I'm facing a specific scenario:
There's a function that takes in a boolean and returns either a RealItem or an ImaginaryItem. I'm using conditional types to determine the return type based on the boolean argument.
type RealItem = { color: string }
type ImaginaryItem = { description: string }
export function createItem<T extends boolean>(isReal: T): T extends true ? RealItem : ImaginaryItem
export function createItem<T extends boolean>(isReal: T): RealItem | ImaginaryItem {
return isReal ? { color: 'red' } : { description: 'Crazy thing' }
}
The function signatures work as expected for the following scenarios:
const a = createItem(true) | typeof a -> RealItem
const b = createItem(false) | typeof b -> ImaginaryItem
let isReal = true
const a = createItem(isReal) | typeof a -> RealItem
let isReal = false
const b = createItem(isReal) | typeof b -> ImaginaryItem
However, when I wrap the createItem function in another function and pass the isReal argument:
const itemsFactory = (isReal: boolean) => createItem(isReal)

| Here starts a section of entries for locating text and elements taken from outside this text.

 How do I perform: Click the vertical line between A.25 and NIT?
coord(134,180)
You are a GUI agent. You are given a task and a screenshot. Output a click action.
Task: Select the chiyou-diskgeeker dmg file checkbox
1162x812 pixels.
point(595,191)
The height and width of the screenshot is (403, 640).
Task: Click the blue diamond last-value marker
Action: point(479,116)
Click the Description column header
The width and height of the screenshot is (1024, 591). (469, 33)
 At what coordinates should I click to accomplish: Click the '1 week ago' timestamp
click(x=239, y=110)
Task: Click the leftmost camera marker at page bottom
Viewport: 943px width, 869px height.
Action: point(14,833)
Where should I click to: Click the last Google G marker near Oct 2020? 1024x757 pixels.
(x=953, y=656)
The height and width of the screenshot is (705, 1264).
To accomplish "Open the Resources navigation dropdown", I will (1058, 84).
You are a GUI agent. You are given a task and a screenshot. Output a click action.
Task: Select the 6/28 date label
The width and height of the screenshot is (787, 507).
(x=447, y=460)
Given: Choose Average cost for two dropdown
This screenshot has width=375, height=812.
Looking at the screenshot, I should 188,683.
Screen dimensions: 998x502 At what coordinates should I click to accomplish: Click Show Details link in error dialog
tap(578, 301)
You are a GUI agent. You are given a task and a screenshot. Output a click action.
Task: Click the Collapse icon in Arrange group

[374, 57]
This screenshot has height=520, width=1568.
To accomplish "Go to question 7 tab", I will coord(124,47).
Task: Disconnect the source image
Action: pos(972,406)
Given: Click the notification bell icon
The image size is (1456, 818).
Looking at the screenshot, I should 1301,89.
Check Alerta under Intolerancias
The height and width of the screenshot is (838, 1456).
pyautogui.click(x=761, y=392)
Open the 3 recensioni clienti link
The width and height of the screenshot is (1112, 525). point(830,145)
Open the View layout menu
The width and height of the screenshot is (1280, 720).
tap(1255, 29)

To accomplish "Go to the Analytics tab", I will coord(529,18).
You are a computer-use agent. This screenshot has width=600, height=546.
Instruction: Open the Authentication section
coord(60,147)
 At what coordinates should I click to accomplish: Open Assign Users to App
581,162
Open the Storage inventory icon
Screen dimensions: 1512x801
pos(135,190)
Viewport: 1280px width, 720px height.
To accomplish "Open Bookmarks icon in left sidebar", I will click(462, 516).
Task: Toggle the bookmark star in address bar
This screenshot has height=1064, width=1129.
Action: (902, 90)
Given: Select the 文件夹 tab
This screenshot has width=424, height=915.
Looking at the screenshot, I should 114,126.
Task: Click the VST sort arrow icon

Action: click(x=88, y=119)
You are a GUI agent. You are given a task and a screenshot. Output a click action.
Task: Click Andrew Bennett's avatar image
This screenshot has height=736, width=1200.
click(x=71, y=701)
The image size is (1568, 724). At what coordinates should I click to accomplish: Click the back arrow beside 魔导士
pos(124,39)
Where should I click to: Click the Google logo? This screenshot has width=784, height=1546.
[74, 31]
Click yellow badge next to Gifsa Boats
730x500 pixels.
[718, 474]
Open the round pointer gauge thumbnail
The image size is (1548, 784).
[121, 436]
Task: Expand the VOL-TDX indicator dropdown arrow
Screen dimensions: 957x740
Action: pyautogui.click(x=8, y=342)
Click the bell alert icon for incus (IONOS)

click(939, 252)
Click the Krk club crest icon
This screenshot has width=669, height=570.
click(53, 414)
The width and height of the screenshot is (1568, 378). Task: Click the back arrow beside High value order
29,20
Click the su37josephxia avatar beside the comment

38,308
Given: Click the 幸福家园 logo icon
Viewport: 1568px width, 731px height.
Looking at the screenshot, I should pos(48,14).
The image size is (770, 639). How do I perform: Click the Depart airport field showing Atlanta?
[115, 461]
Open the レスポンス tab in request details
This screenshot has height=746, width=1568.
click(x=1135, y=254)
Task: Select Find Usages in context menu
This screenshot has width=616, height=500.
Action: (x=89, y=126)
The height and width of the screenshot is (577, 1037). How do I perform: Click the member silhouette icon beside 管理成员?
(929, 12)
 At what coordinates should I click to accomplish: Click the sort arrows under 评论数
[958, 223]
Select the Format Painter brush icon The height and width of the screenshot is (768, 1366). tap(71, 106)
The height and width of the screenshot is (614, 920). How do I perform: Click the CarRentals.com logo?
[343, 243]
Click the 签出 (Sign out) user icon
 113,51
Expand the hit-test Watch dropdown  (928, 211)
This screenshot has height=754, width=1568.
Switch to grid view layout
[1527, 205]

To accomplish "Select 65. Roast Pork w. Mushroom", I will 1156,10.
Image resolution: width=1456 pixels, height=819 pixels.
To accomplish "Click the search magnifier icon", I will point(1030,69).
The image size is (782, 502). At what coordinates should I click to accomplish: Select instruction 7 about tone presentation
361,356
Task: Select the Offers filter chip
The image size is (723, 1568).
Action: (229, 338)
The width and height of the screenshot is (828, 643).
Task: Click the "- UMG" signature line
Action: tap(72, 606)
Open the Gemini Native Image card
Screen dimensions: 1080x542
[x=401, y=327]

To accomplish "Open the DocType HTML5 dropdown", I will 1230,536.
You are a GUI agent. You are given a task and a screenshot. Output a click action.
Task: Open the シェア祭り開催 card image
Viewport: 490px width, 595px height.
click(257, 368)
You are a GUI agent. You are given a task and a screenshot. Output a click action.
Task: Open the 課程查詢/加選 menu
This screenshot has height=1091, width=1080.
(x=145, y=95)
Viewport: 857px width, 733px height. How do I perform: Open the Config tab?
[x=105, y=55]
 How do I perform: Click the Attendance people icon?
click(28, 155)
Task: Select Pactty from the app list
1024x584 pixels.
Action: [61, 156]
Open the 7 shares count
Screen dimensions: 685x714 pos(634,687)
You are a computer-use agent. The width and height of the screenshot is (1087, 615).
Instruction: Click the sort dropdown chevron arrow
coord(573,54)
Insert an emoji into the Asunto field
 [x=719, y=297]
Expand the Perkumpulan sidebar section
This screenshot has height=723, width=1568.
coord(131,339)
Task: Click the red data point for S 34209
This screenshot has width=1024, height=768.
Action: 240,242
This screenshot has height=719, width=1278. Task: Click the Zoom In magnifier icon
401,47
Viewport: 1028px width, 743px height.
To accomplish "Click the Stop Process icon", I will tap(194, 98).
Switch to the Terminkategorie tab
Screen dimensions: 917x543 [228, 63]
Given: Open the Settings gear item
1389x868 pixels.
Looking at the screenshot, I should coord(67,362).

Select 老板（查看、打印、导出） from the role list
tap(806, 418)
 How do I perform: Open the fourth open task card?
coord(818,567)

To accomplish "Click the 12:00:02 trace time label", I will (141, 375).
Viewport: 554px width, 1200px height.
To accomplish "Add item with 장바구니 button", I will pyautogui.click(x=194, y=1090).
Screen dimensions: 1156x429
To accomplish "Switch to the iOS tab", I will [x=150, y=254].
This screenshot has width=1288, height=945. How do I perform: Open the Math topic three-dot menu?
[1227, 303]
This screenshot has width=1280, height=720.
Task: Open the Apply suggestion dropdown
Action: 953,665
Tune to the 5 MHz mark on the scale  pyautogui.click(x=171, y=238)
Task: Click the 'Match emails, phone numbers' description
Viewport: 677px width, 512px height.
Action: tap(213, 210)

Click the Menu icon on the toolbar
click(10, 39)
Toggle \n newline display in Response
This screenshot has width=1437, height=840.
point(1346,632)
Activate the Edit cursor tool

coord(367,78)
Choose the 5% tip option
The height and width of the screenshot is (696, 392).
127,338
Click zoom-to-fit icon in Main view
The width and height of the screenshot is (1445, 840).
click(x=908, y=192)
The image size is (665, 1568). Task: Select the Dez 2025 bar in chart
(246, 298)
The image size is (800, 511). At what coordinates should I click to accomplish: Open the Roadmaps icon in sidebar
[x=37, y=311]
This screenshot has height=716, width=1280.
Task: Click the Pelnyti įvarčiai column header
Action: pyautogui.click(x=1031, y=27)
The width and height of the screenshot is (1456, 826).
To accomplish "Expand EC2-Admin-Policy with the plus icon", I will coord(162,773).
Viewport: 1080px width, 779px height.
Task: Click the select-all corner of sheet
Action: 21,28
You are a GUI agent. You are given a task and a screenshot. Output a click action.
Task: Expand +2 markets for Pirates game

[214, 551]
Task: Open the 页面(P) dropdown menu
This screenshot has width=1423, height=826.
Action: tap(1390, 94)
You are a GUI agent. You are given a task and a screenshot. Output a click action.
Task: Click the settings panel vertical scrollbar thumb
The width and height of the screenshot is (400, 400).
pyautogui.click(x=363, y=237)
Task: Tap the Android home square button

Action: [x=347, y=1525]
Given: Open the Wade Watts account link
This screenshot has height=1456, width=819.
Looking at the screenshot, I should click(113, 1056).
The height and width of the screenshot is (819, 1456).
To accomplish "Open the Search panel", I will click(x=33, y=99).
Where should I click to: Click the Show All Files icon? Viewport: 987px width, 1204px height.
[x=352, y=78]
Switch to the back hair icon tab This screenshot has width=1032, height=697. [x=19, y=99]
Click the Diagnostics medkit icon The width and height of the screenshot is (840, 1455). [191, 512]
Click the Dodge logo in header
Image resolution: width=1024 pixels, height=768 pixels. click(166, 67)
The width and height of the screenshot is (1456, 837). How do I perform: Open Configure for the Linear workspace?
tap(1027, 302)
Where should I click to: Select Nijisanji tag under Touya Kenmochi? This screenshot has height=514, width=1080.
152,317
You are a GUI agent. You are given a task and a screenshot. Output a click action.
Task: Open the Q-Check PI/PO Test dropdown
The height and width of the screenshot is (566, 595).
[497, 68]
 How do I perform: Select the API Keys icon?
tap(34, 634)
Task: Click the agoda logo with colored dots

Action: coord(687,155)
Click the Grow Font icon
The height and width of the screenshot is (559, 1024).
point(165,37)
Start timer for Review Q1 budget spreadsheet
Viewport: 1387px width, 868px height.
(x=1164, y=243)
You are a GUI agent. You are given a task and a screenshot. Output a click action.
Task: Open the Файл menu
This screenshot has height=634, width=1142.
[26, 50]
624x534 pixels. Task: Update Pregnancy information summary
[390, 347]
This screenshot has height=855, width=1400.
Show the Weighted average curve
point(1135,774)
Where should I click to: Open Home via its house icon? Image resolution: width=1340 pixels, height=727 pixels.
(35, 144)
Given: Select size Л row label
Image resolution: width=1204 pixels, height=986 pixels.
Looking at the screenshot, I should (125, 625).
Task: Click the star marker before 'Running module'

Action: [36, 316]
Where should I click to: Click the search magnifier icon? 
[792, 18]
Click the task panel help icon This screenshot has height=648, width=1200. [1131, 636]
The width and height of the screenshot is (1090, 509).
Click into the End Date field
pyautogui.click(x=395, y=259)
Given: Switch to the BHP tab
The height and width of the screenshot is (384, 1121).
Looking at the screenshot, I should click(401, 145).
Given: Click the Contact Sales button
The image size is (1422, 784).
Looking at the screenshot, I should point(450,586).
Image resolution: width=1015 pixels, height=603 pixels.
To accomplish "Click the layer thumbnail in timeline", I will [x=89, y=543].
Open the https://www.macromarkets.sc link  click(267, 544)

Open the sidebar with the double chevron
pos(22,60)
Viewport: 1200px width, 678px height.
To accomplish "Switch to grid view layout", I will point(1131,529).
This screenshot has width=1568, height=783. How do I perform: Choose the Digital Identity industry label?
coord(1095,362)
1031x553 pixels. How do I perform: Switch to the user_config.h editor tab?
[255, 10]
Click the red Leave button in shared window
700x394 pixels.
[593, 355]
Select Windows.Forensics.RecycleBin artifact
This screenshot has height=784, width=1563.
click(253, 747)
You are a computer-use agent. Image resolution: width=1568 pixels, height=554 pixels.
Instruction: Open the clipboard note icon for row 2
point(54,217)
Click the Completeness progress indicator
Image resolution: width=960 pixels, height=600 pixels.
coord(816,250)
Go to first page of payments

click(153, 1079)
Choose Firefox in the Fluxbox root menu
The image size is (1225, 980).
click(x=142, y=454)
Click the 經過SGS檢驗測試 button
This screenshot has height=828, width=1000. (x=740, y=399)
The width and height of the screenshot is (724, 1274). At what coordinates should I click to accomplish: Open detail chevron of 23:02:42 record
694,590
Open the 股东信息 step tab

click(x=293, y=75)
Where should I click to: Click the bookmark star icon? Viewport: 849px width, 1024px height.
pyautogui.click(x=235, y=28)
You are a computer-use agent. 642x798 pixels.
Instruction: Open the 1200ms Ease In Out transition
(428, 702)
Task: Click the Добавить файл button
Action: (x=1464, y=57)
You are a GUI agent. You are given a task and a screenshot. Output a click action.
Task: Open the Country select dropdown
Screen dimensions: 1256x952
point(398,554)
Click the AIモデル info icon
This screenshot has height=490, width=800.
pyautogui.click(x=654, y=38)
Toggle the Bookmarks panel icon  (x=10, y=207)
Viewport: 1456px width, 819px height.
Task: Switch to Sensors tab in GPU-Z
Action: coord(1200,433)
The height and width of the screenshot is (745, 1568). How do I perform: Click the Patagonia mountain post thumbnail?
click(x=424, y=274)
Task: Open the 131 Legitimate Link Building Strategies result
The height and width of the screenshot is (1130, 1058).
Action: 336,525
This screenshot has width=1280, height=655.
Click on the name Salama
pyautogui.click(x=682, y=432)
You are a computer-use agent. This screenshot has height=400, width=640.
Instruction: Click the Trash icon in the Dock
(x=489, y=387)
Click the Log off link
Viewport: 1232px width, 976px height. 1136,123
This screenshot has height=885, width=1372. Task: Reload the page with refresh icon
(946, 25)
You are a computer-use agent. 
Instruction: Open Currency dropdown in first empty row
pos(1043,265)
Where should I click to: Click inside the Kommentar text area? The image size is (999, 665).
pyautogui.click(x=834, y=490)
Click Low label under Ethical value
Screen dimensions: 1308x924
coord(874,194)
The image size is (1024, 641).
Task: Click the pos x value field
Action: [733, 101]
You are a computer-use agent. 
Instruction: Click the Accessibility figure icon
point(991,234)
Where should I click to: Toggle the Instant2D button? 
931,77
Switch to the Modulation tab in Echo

TypeScript fails to infer the narrowed return type with conditional return type:
const a = itemsFactory(true) | typeof a -> RealItem | ImaginaryItem
const b = itemsFactory(false) | typeof b -> RealItem | ImaginaryItem
The union type is causing some dissatisfaction for me.
- Is this a limitation of TypeScript in terms of type inference?
- How can I guide TypeScript to better interpret higher function arguments?
I understand that type guards could be used here, but they are not compatible with my current code structure.